Table 3:
Method name | Strategy | Main advantages | Main limitations | Citation |
---|---|---|---|---|
ComBat | Bayesian empirical | Removes batch effect in most cases | Removes biological signal in most cases | [4] |
RUV | Linear model | Effective with spike-in controls | Individual variants make specific assumptions about the data | [79] |
removeBatchEffect | Linear model | Generalizable to most transcriptomic data types | May be less effective in complex experimental designs | [80] |
SVN | Linear model | Generalizable to many cases | Assumes that feature similarities between datasets are due to biology | [81] |
mnnCorrect | Mutual nearest neighbours | Accounts for heterogeneity within sample groups | Restricted to single-cell data | [78] |
MINT | Multivariate model | Robust to overfitting and strong multidimensional technical variation | Minimum sample count requirement | [82] |
Scanorama | Mutual nearest neighbours | Scales to very large sample sizes.

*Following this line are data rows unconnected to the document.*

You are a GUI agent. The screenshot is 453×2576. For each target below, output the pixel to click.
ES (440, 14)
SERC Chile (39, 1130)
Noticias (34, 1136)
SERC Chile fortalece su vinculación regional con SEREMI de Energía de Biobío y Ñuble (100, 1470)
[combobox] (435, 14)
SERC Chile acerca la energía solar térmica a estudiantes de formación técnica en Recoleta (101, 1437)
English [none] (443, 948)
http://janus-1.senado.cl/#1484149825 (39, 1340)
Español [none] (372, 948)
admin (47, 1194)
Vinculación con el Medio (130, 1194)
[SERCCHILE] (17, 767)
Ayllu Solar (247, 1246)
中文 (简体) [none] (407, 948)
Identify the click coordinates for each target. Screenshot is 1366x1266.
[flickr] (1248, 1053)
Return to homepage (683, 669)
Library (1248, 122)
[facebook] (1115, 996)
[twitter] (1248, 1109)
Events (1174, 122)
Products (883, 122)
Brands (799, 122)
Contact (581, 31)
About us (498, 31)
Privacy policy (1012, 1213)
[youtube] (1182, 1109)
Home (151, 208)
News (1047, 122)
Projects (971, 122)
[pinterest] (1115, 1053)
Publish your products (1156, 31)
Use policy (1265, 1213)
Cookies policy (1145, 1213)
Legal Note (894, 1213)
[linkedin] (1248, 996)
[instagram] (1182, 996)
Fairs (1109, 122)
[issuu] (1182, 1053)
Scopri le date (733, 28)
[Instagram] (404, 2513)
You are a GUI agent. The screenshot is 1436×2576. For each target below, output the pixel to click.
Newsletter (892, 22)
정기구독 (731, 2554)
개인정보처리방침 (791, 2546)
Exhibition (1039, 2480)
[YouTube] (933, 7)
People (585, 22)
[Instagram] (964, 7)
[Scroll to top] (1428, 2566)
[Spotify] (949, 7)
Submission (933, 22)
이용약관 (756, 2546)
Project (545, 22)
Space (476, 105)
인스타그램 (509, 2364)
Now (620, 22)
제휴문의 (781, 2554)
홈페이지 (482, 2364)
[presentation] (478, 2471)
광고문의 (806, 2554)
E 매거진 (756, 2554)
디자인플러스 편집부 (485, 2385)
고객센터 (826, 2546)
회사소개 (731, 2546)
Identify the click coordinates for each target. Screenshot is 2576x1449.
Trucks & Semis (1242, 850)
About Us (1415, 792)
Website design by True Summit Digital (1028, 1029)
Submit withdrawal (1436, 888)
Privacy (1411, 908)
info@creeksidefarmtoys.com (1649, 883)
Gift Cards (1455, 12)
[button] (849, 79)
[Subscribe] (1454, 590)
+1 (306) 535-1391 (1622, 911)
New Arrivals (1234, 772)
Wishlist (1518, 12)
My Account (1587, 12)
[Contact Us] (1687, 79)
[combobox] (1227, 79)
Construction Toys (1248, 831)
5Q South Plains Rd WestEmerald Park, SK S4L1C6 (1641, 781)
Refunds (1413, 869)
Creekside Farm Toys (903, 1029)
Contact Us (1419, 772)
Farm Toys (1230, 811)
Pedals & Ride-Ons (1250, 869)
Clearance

Robust to overcorrection | Restricted to single-cell data | [83] |
MultiCluster | Tensor decomposition | Accounts for multiple batch variables simultaneously | Restricted to 3-way variable comparisons | [84] |
zeroSum | Zero sum regression | Generalizable across different technologies and platforms | Weak or non-linear features may be masked by strong features | [85] |
Batch is a special case of intra-modality harmonization and is included for completeness because many underlying strategies used are applicable to broader data integration. All methods are restricted to a single data modality of transcriptomics. Names, strategies, advantages, and limitations of each method are provided. Regarding advantages and limitations, a few major points are highlighted. A citation for reference to the original publication of each method is provided where full details can be obtained.